Regionally, Uganda’s trade footprint continues to deepen. Approximately 38 percent of exports are destined for markets within the region, with the Middle East accounting for 26 percent, Asia 20 percent and the European Union 13 percent. More than 70 percent of Uganda’s manufactured exports are absorbed by regional markets, underscoring the importance of regional integration as a launch pad for industrial growth. Exports to COMESA have risen markedly over the past five years, while intra-East African Community trade has expanded in tandem, reinforcing Uganda’s position within continental value chains.
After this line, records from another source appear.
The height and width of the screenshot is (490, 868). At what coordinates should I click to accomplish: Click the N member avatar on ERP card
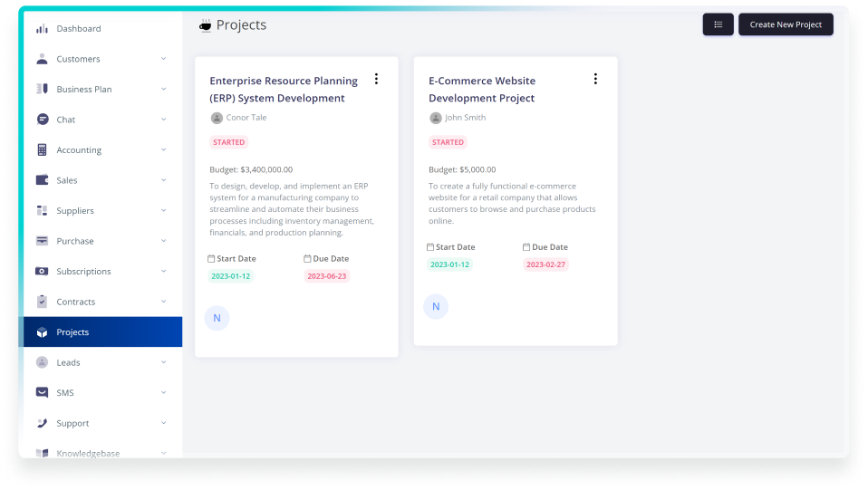(x=217, y=318)
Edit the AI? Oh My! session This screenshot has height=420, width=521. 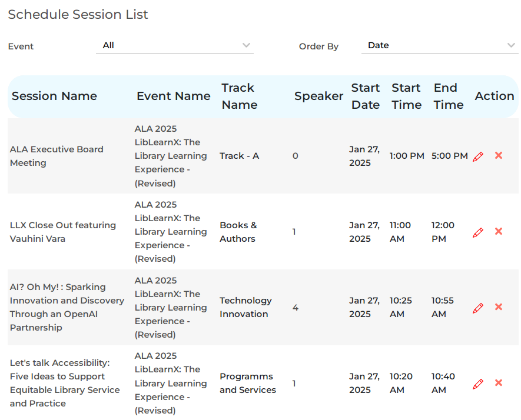[478, 308]
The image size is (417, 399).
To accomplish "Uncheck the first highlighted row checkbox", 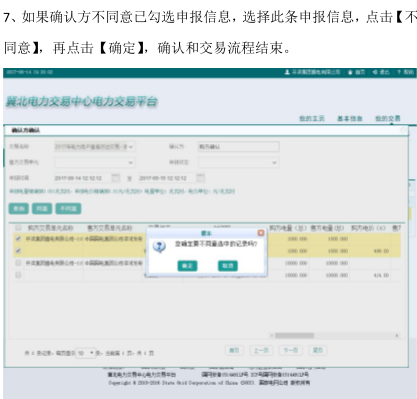I will click(18, 239).
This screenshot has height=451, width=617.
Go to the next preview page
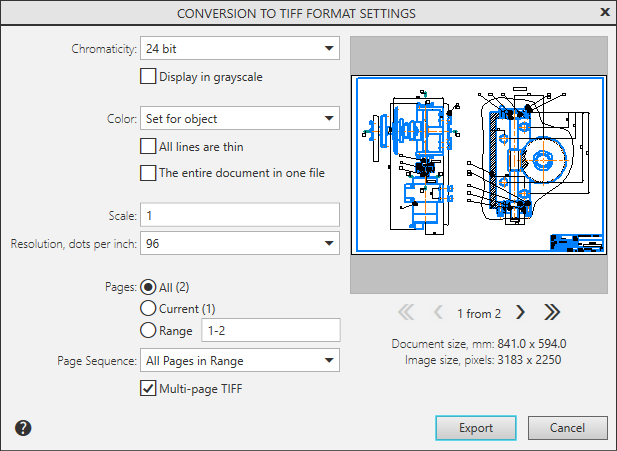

Yet alongside celebration, there was also a note of challenge. The British High Commissioner, Lisa Chesney, acknowledged Uganda’s export expansion but urged policymakers and businesses to confront the “last mile” of trade policy implementation. Preferential schemes and free trade agreements, she noted, often deliver less than their promise because firms lack information, coordination or institutional support to take full advantage of them. Opportunities under the African Continental Free Trade Area, expanded dairy access to North African markets, and tariff-free access under the UK’s Developing Countries Trading Scheme illustrate potential that remains partially untapped.

Her message highlighted the need for implementation discipline to match policy ambition if Uganda is to achieve its ambitious ten-fold growth strategy.
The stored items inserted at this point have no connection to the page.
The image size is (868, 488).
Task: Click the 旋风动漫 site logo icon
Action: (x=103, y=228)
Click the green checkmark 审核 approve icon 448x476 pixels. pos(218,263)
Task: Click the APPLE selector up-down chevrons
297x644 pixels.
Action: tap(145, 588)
Structural constraints remain. Approximately 72 percent of enterprises operate informally, limiting their access to finance, technology and international markets. Key export sectors such as coffee, cocoa and sugar continue to grapple with limited value addition and quality challenges. At the same time, global trade is increasingly shaped by geopolitical tensions and supply chain disruptions, underscoring the need for diversification and resilience.

Still, the tone of the conference was forward-looking. Officials expressed confidence that the strong export momentum of recent years provides a foundation for accelerated transformation. The task now is to deepen regional integration, leverage continental frameworks such as AfCFTA, strengthen standards and quality infrastructure, formalise and empower MSMEs, and attract investment into export-oriented industries.

Uganda’s export story has moved beyond raw volumes toward questions of composition, competitiveness and resilience. The figures unveiled in Munyonyo suggest that trade is no longer merely supporting growth but is becoming the bridge between domestic production and global opportunity.